Direction: Copy out all the data below with "sidebar" replaced by "side menu" and nothing else changed. Leave the pictures out of your answer.

Input rows:
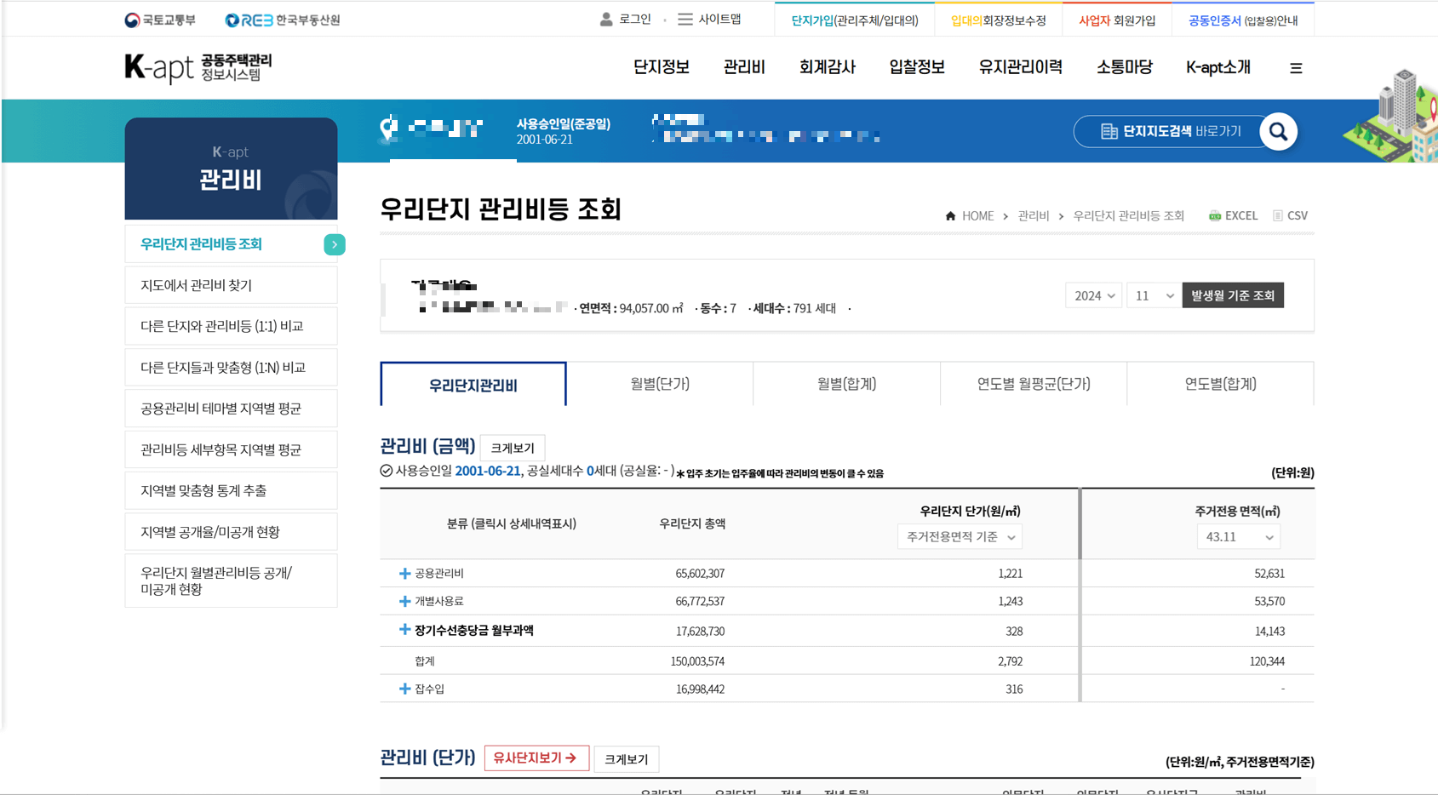1438x795 pixels.
Task: Open the site search magnifier icon
Action: 1278,131
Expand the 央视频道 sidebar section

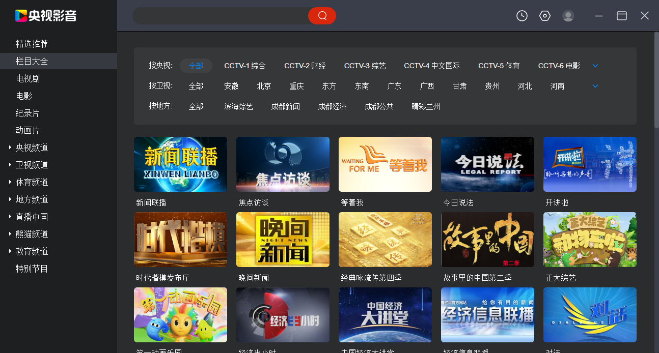(32, 148)
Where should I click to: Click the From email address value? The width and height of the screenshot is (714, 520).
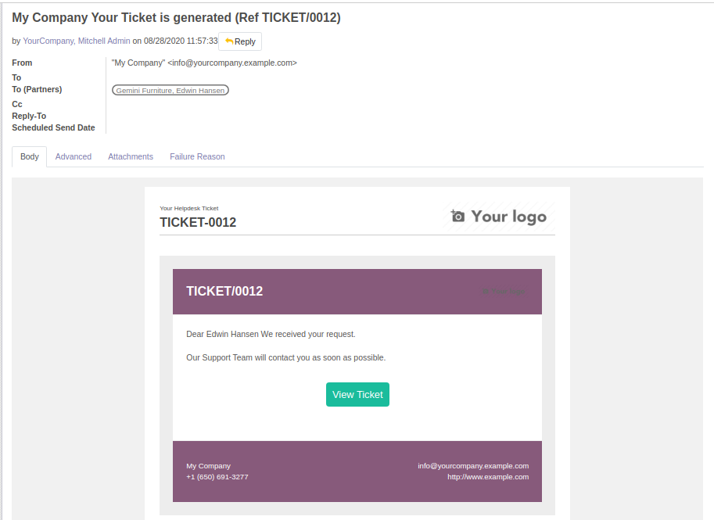204,63
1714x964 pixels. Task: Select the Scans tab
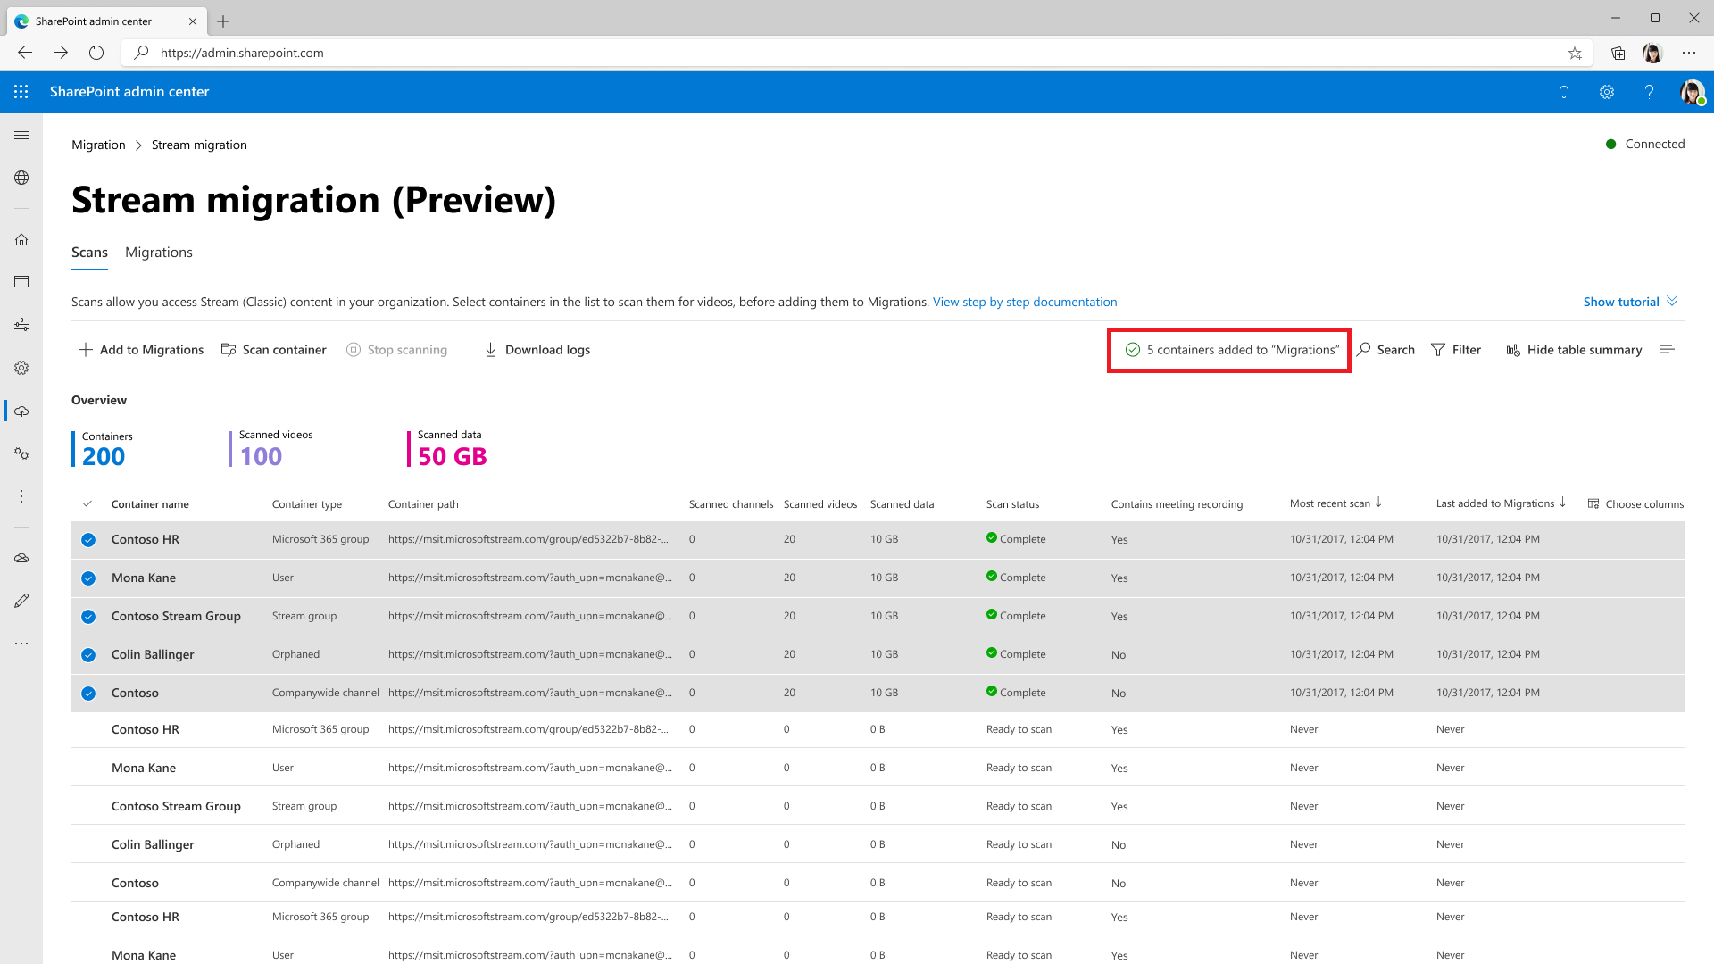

Reply:
1438x795 pixels.
Task: Open the site search magnifier icon
Action: 1278,131
Expand the 央视频道 side menu section

(32, 148)
Where should I click to: Click the From email address value? The width and height of the screenshot is (714, 520).
204,63
1714x964 pixels. Task: Select the Scans tab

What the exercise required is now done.